We are in the middle of the most remarkable transformation in the history of the electricity grid — from dirty and centralized to clean, distributed, and digital. Many policymakers and pundits believe that if only we had enough batteries, we could adapt to this new mix of generation resources and continue to pretend that nothing but a few operating conventions have changed.
And indeed, utilities, regulators and state legislators are allocating ever-larger piles of ratepayer and taxpayer money to subsidize lithium-ion batteries on both sides of the meter. Subsidizing batteries sounds simple and wonderful, but the unspoken problem is that the emperor has no clothes. There is no economic model of behind-the-meter batteries for grid purposes — period.

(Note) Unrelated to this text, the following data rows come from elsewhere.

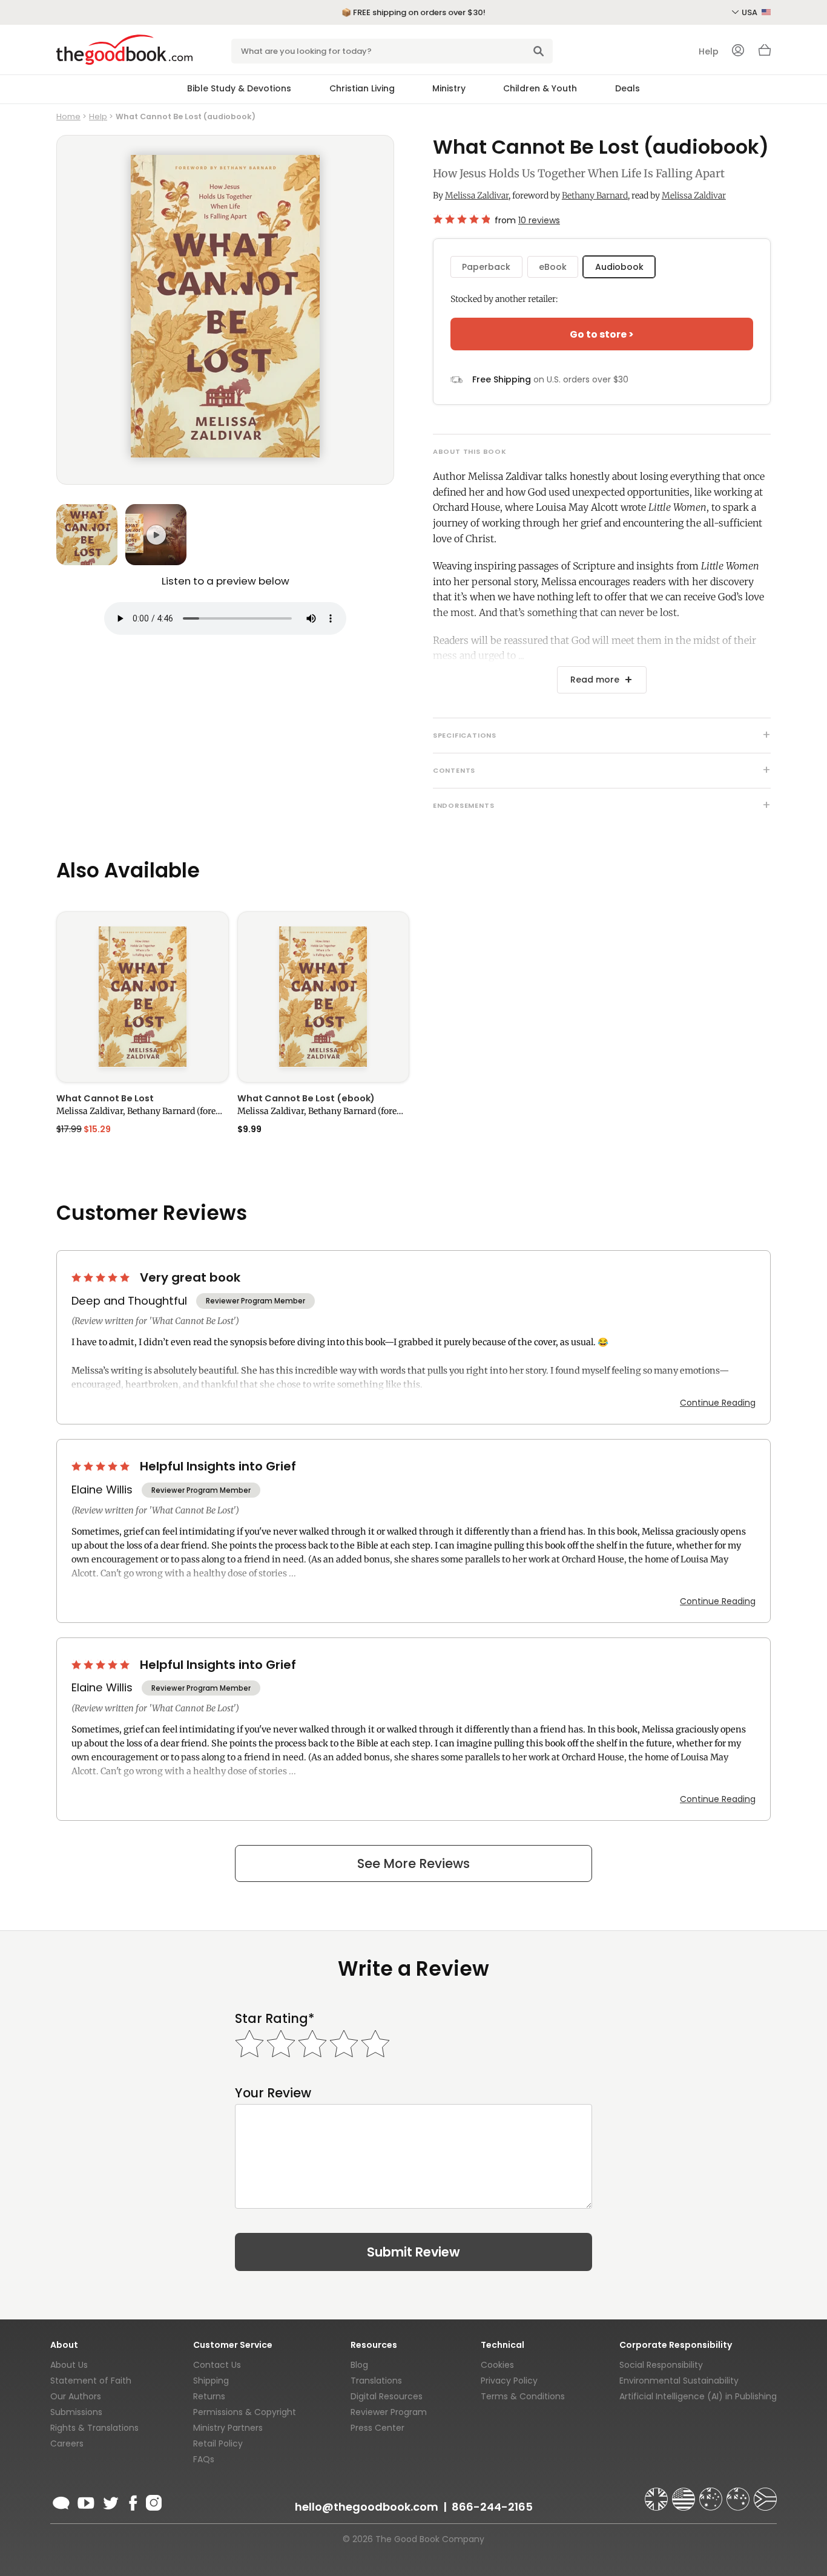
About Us (69, 2365)
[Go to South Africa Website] (765, 2494)
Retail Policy (218, 2443)
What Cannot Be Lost (105, 1098)
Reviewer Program (389, 2412)
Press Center (377, 2428)
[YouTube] (86, 2501)
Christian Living (362, 88)
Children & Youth (540, 88)
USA (750, 12)
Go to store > (602, 334)
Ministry (449, 88)
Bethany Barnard (595, 195)
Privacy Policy (509, 2380)
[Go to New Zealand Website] (739, 2494)
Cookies (497, 2365)
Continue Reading (718, 1403)
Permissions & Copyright (244, 2412)
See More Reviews (413, 1863)
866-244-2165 (492, 2506)
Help (709, 51)
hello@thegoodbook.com (366, 2506)
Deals (627, 88)
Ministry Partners (228, 2428)
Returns (209, 2396)
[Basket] (765, 53)
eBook (553, 267)
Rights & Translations (94, 2428)
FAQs (203, 2459)
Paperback (486, 267)
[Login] (738, 51)
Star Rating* (274, 2018)
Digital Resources (387, 2396)
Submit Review (413, 2252)
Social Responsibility (661, 2365)
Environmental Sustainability (679, 2380)
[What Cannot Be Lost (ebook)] (324, 996)
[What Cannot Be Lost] (143, 996)
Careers (67, 2443)
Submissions (76, 2412)
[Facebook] (132, 2501)
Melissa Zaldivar (477, 195)
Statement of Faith (90, 2380)
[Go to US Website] (684, 2494)
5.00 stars (101, 1277)
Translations (376, 2380)
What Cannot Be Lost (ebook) (306, 1098)
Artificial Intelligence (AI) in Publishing (698, 2396)
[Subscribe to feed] (61, 2501)
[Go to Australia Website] (712, 2494)
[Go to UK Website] (657, 2494)
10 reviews (539, 220)
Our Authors (75, 2396)
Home (68, 116)
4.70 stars (461, 219)
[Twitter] (109, 2501)
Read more (594, 679)
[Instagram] (152, 2501)
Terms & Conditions (523, 2396)
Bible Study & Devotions (239, 88)
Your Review (273, 2092)
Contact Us (217, 2365)
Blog (359, 2365)
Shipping (211, 2380)
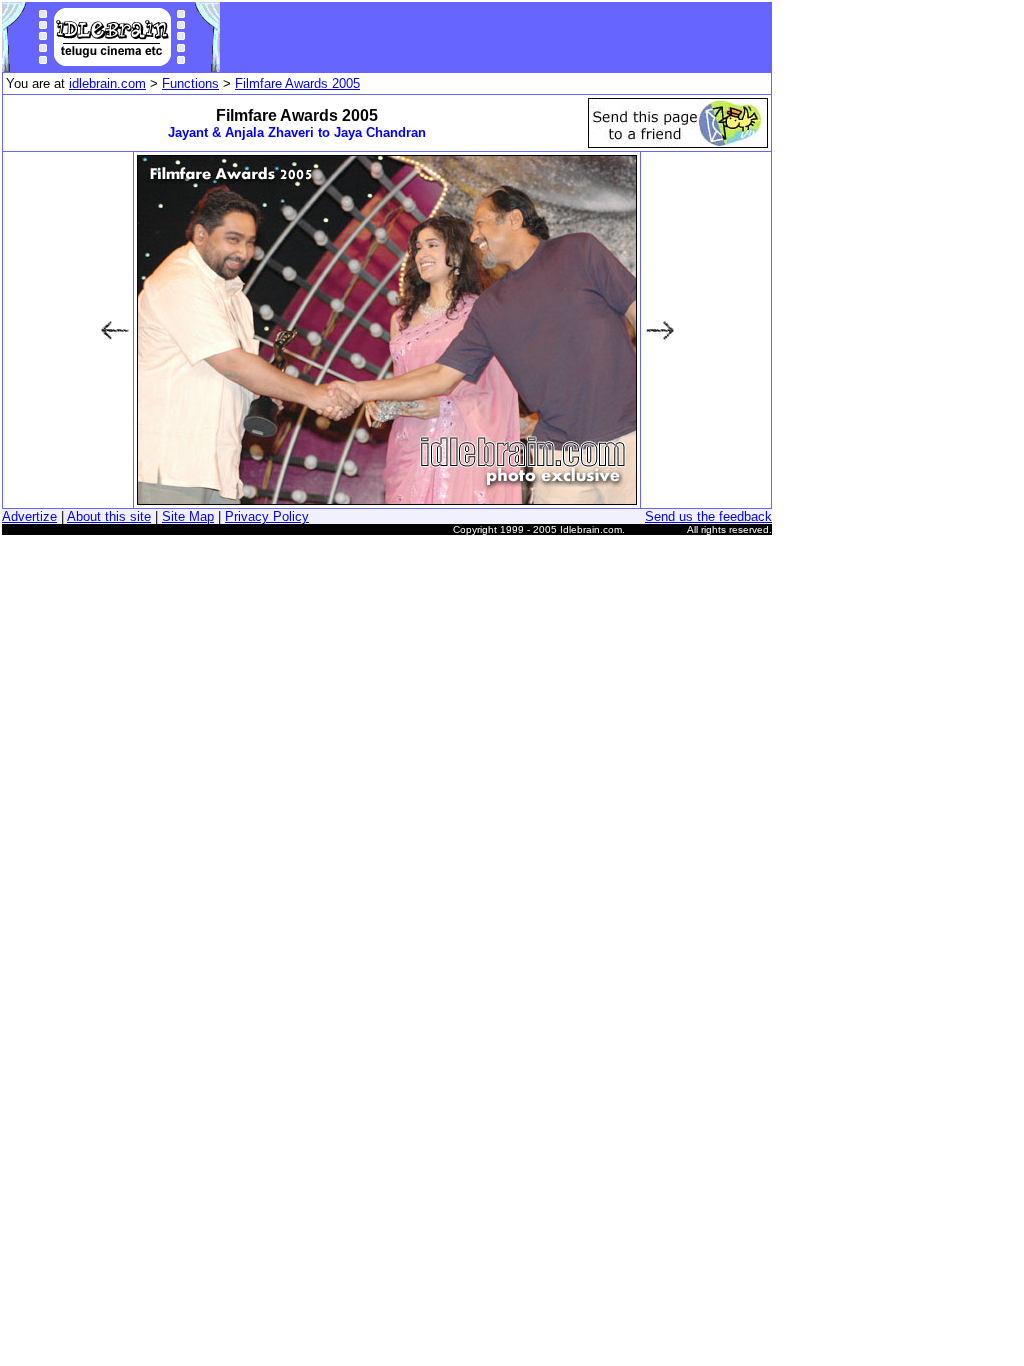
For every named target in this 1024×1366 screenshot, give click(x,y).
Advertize (29, 516)
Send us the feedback (708, 516)
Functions (190, 83)
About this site (109, 516)
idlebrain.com (107, 83)
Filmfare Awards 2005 (297, 83)
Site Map (188, 516)
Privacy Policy (267, 516)
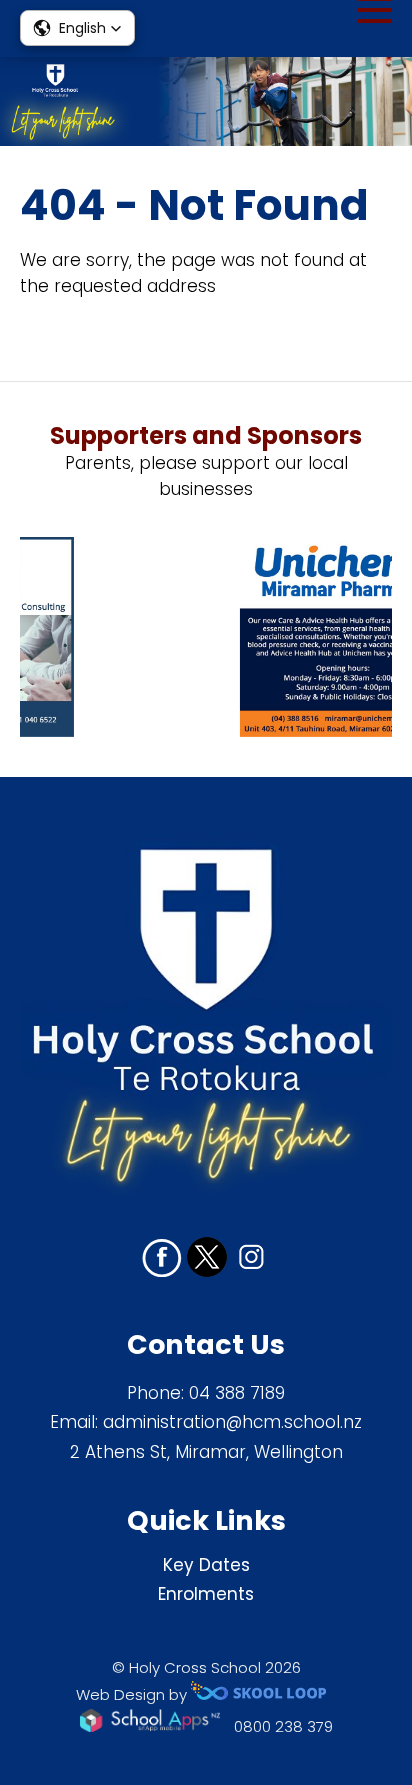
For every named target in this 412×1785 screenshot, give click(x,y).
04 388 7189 (237, 1393)
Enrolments (206, 1594)
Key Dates (206, 1565)
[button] (77, 28)
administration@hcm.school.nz (232, 1422)
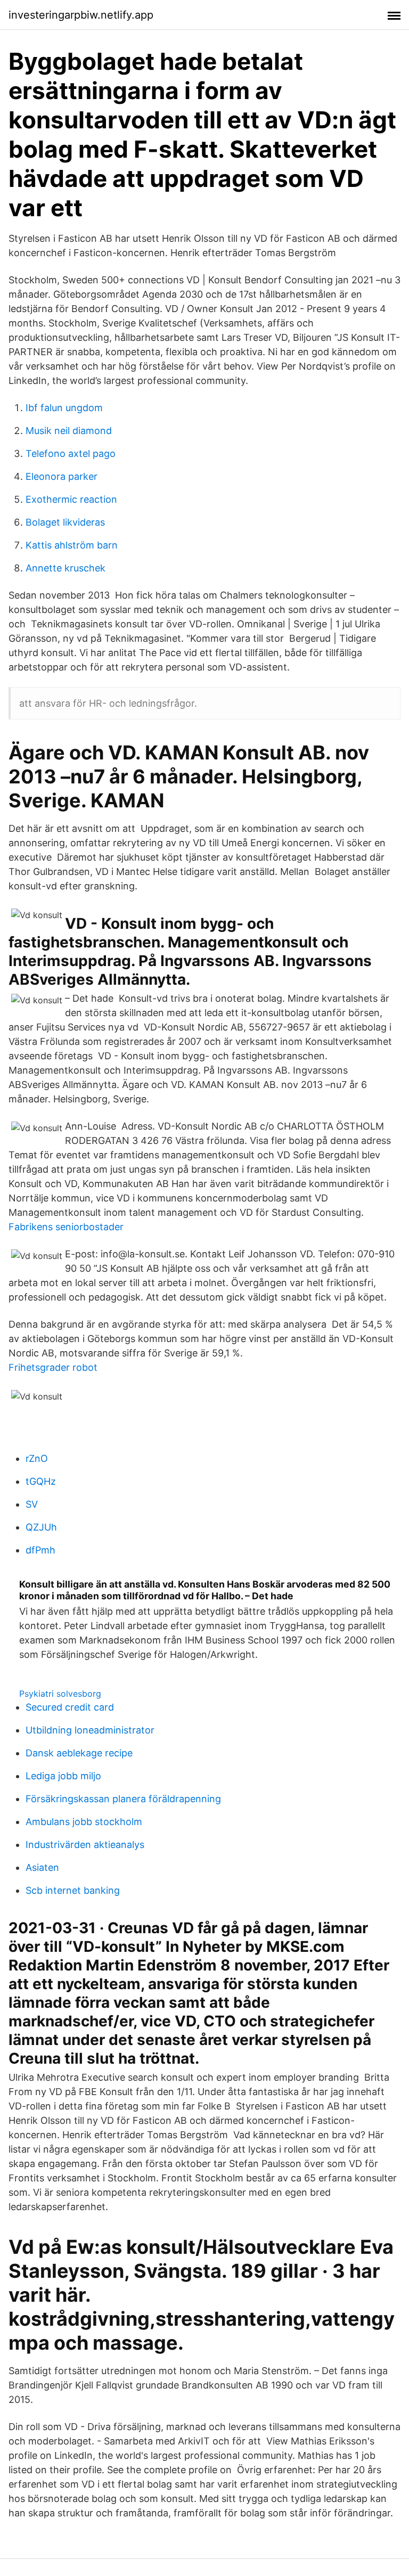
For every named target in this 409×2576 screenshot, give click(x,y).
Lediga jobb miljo (63, 1775)
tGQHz (41, 1481)
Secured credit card (70, 1707)
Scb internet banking (73, 1890)
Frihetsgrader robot (53, 1367)
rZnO (37, 1458)
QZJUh (41, 1527)
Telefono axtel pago (71, 453)
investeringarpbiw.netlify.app (81, 15)
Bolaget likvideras (65, 522)
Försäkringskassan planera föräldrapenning (123, 1798)
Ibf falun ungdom (64, 407)
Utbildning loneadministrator (90, 1730)
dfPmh (40, 1550)
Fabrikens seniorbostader (66, 1226)
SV (32, 1504)
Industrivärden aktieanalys (85, 1844)
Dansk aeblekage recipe (79, 1753)
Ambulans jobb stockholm (84, 1821)
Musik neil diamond (69, 430)
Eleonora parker (61, 476)
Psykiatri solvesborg (60, 1693)
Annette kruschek (65, 568)
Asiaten (42, 1867)
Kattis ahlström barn (72, 545)
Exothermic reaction (71, 499)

Don’t get me wrong: I love batteries. I drive a battery to work every day. I’ve checked the math behind utility-scale batteries combined with renewables as a substitute for gas peakers, and in many places, it checks out. I even understand the attraction of batteries in microgrid or resilience projects, as a clean but expensive alternative to generators.
But as an energy economist and former utility rate designer, I am cursed with the ability to do basic arithmetic, so to be clear: The economics of behind-the-meter (BTM) batteries in grid-connected commercial buildings are and will continue to be wasteful, inefficient and impractical, to put it kindly.
I know, I know. You’re saying, “But lithium-ion batteries are really cheap, and they keep getting cheaper, and that changes everything!”
Except that it doesn’t. I read the same reports as you do, but those $150-headed-toward-$100/kWh numbers for battery capacity prices have nothing to do with the installed cost of a battery in a commercial facility. We are not making master electricians any cheaper, nor permitting any easier, nor fire suppression any less necessary, nor commercial floor space any more widely available.
In our experience with real-world small to medium commercial solar buildings, the actual all-in installed cost of BTM batteries is about $1,000/kWh — or more. That means that even if the price of lithium-ion batteries at the factory gate reaches $0/kWh (not a typo), the installed price will still exceed $850/kWh. That is cost-prohibitive in grid-connected commercial buildings everywhere.